Po wizycie w cerkwi odbiliśmy od głównej drogi w lewo, do rzeki Katuń, by nieco się ochłodzić. Spacerowaliśmy tak wzdłuż rzeki w tym syberyjskim upale, którego z uwagi na bliskość potężnej rwącej górskiej rzeki wcale nie czuliśmy. Po drodze trafiliśmy na coś, co wyglądało na opuszczony PGR, gdzie wśród chaszczy, w tym krzaczorów konopi (niestety same męskie osobniki) i innych kwiatków pasło się kolejne stado koni. Niesamowite miejsce, niesamowity klimat.
Idąc dalej wzdłuż rzeki, trafiliśmy na przyjemny lasek, gdzie z kolei pasły się, a właściwie odpoczywały w cieniu krowy.
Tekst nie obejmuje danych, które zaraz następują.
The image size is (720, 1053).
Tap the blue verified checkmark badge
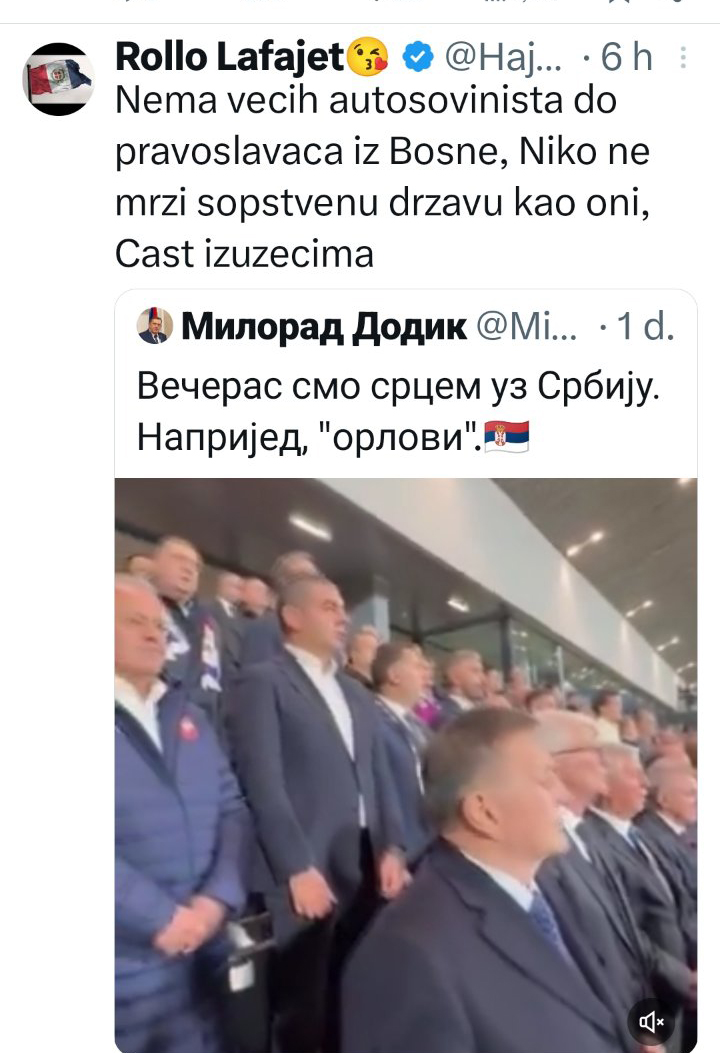tap(418, 57)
No i tutaj w zasadzie kończyły się oznaki jakiejkolwiek cywilizacji, dlatego odbiliśmy w stronę głównej drogi, biegnącej równolegle do rzeki. Mieliśmy nosa, bo trafiliśmy na kolejną tablicę obwieszczającą granicę Czemalu. I wtedy zrobiliśmy najgłupszą rzecz pod słońcem – postanowiliśmy wracać asfaltową drogą do domu. Po kilku minutach marszu w tym upale zaczęłam czuć, że mam serce. Mimo chustki na głowie (i teoretycznie niemożności złapania udaru słonecznego) i kilku butelek wody wypitych duszkiem, w tych 50 stopniach zwyczajnie robiło mi się słabo. Gdyby nie sklep spożywczy z klimatyzacją, w którym kupiliśmy kolejną wodę i lody (topiły się w ręku), chyba byłoby z nami kiepsko. No ale dotarliśmy na Sadową, zjedliśmy rybną zupę i kaszę gryczaną z gulaszem i odzipnęliśmy. Na tyle, by południu udać się w jeszcze inne miejsce – na wyspę Patmos.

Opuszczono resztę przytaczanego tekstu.